左翼争いは「物足りない」…若鷹は“瀬戸際” 小久保監督が明言、今後が「変わる」条件

小久保裕紀監督【写真:竹村岳】
小久保裕紀監督【写真:竹村岳】

柳田悠岐は主に指名打者起用、近藤健介は右翼にコンバート

 ソフトバンクは23日、広島とのオープン戦(マツダ)に3-1で勝利した。9勝6敗3分けという成績で終え、小久保裕紀監督は「野球はピッチャーですから。怪我人はほぼいない、いい形で来ているので。いい準備をして臨みたいですね」と開幕を見据えた。2025年型の布陣は、ずっと探し続けてきた。その中で「物足りない」と、バッサリ言い切ったポジションがある。

 今季は柳田悠岐外野手を主に指名打者として起用する方針。近藤健介外野手を右翼にコンバートして、左翼のポジションを若鷹たちに争ってもらった。昨年11月、日本シリーズの敗退と同時に、競争の“ゴング”は鳴った。開幕を前にして指揮官は「ハッキリ言って、物足りないですね。チャンスを掴んだとは思わないです」と厳しい言葉を並べた。

“柳田2世”として期待された笹川吉康外野手はオープン戦打率.208。記録した安打は5本で、長打は1本に終わった。正木智也外野手は同.192、柳町達外野手も同.216など、突き抜けた選手がいなかったのは事実だ。小久保監督は「人生をかけてレギュラーを取れるかどうかの瀬戸際だと思うので。期待はしています」と続ける。

 奈良原浩ヘッドコーチも「結局、柳田をDHで使いながら、レフトのポジションを『競争で』という表現をキャンプ前からしていましたからね。こいつ! っていうのがなかなかね。物足りない部分があったんじゃないですかね」と指揮官に同調する。「S組の選手は、もちろん実績がある。いずれにしても常に競争だと思います」。柳田、近藤に加えて山川穂高内野手、中村晃外野手、今宮健太内野手らには絶大な信頼を寄せる。太い柱がいるからこそ、イキのいい若鷹が出てきてほしい。

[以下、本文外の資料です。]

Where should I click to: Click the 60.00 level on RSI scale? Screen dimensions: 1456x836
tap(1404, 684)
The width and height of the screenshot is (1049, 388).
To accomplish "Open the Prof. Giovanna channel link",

 今後はどうなっていくのか。当然、競争を続けてもらうしかないと、奈良原コーチは言う。

「オープン戦で悪くても修正して、シーズンに入った時に外野手からのアピールが出てくればいいでしょうし。1年間を通して競争だと思います。3月は、開幕スタメンを決めるため。開幕したら常に競争だし、数字が残らなかったらまた変わっていくでしょう。レギュラーと言われている選手も、毎年戦ってそこを勝ち取ってきたわけですから」

 相手投手の左右や、コンディションによって、左翼の起用は変わっていく見込み。名前こそ上げなかったが、奈良原コーチは「虎視眈々と狙っている選手もいる」と、期待を隠さない表情だった。ファームも含めれば、左翼の出場経験がある選手は少なくない。この日の「レフト柳田、DH中村晃」という布陣は、オープン戦を通しては初めての形だった。首脳陣にとっても、最善を探す日々が続く。

「オープン戦に限らず、競争に勝ち抜いた選手だけが試合でパフォーマンスを出せる。あくまでも、ここがゴールではない。今こっち(1軍)にいない選手にだって必ずチャンスはあります」と奈良原コーチは話した。開幕は通過点であり、最終的な目標は日本一。チームの悲願を叶えるため、選手1人1人に成長してもらうために。とことんまで「レフト」を争ってほしい。